<<<<
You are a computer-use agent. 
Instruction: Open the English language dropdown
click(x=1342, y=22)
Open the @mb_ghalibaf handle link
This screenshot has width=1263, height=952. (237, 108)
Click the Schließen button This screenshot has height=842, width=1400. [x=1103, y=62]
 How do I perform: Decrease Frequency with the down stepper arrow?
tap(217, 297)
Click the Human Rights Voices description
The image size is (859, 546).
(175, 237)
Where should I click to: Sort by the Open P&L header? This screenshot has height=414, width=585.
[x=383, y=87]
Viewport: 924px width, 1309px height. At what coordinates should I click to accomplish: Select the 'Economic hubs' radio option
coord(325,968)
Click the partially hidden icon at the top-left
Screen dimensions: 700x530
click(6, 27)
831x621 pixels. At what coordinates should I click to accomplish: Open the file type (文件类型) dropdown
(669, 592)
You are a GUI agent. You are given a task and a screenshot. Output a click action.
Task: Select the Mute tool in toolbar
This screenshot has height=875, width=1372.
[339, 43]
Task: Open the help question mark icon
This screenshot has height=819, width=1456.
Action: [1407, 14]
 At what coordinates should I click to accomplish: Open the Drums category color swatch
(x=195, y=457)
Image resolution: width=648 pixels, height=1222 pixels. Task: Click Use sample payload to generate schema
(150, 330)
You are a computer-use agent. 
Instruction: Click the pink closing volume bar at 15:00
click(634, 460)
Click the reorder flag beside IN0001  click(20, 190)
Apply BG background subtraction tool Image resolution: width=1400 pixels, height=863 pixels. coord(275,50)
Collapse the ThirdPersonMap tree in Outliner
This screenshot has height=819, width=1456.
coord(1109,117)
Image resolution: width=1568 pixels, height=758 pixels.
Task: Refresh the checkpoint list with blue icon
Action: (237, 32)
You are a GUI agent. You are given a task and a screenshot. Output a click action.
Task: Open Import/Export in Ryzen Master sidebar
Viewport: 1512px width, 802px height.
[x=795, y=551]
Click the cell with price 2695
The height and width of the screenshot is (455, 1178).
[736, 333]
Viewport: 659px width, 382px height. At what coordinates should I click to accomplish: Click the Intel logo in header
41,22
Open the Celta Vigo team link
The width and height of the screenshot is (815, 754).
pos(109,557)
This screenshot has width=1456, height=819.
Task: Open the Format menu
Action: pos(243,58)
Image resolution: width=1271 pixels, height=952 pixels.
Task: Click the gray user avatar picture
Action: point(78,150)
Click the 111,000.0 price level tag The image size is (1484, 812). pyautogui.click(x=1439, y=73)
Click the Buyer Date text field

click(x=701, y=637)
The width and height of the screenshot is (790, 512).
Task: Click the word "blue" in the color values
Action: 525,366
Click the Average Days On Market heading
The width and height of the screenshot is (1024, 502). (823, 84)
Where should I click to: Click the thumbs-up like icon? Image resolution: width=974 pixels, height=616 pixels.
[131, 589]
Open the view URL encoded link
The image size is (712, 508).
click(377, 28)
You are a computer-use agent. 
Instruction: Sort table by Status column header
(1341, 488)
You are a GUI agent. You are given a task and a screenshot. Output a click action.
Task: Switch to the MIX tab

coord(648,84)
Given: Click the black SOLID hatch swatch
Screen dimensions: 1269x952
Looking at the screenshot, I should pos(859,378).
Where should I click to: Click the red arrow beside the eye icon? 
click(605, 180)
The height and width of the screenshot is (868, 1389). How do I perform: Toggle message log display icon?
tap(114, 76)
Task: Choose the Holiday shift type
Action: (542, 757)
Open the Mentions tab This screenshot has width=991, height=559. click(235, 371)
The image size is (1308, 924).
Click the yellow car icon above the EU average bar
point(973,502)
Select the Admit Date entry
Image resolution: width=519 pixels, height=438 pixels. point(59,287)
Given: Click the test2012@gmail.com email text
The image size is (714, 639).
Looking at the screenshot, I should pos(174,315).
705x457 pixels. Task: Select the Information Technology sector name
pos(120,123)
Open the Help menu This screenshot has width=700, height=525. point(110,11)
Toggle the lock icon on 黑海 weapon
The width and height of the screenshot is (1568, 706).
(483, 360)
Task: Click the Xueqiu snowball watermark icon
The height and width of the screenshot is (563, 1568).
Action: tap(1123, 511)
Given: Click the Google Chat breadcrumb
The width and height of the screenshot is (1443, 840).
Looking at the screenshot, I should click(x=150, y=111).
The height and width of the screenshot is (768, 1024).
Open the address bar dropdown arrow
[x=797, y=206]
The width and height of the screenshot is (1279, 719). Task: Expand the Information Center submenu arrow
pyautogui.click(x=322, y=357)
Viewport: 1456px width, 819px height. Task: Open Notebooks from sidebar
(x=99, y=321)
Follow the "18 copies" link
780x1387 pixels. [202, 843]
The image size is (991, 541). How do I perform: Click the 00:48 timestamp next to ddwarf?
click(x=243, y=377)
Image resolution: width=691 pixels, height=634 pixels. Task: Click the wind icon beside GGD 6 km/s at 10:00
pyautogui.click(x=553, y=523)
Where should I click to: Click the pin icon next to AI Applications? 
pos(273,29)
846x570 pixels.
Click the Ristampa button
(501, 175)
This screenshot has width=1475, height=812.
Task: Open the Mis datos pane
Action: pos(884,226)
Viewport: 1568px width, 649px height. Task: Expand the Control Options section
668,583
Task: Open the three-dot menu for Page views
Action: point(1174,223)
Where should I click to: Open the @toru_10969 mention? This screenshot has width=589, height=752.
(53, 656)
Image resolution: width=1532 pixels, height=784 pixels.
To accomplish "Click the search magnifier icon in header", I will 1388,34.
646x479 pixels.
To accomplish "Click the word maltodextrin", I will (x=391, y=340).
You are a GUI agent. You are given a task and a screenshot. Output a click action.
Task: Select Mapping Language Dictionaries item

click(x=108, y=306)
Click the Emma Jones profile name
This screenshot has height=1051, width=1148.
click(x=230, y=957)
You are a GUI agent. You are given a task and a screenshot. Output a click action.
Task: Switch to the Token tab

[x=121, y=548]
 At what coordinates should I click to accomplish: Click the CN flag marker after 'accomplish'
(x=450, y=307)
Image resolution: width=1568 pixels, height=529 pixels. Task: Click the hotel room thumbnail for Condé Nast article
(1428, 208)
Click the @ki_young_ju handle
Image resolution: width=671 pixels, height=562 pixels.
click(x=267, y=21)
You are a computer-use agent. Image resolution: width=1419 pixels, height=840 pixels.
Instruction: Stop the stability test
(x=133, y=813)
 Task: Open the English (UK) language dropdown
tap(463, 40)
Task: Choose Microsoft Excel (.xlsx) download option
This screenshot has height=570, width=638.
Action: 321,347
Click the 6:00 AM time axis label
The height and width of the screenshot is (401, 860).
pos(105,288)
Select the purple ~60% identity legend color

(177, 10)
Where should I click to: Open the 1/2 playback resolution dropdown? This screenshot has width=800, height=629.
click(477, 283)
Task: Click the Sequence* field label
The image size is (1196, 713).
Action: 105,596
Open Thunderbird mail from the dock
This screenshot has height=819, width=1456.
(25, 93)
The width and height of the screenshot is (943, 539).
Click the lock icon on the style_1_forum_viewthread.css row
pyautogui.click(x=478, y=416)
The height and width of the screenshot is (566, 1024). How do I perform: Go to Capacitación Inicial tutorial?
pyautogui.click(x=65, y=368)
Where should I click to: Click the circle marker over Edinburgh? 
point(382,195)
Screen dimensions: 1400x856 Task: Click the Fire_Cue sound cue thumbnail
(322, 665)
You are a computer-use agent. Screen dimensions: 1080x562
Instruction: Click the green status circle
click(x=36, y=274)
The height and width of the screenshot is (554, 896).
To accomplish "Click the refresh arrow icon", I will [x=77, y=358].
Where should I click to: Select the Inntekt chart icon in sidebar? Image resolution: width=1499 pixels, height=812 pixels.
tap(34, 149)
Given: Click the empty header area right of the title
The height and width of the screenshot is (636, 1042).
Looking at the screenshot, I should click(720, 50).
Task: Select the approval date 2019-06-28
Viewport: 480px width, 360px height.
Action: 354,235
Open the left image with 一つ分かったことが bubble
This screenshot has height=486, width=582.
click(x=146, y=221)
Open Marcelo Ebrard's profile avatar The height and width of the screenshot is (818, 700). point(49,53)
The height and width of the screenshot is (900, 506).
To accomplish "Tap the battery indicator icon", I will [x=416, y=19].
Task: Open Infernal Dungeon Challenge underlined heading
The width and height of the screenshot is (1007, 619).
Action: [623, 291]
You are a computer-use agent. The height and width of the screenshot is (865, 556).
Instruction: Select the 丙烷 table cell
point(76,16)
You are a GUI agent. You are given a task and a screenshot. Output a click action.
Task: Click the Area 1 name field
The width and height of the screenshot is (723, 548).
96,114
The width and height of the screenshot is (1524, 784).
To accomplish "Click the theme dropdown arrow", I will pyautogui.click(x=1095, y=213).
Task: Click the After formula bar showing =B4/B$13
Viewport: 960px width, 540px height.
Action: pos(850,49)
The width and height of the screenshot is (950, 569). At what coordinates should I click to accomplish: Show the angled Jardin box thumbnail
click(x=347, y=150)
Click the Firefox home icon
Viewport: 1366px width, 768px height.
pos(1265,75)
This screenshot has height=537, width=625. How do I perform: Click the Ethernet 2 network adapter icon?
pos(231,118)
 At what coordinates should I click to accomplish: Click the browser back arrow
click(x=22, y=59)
>>>>
Directions → Report every line in the entries above that contains the string "swatch".

Written response →
 At what coordinates should I click to accomplish: Open the Drums category color swatch
Given: Click the black SOLID hatch swatch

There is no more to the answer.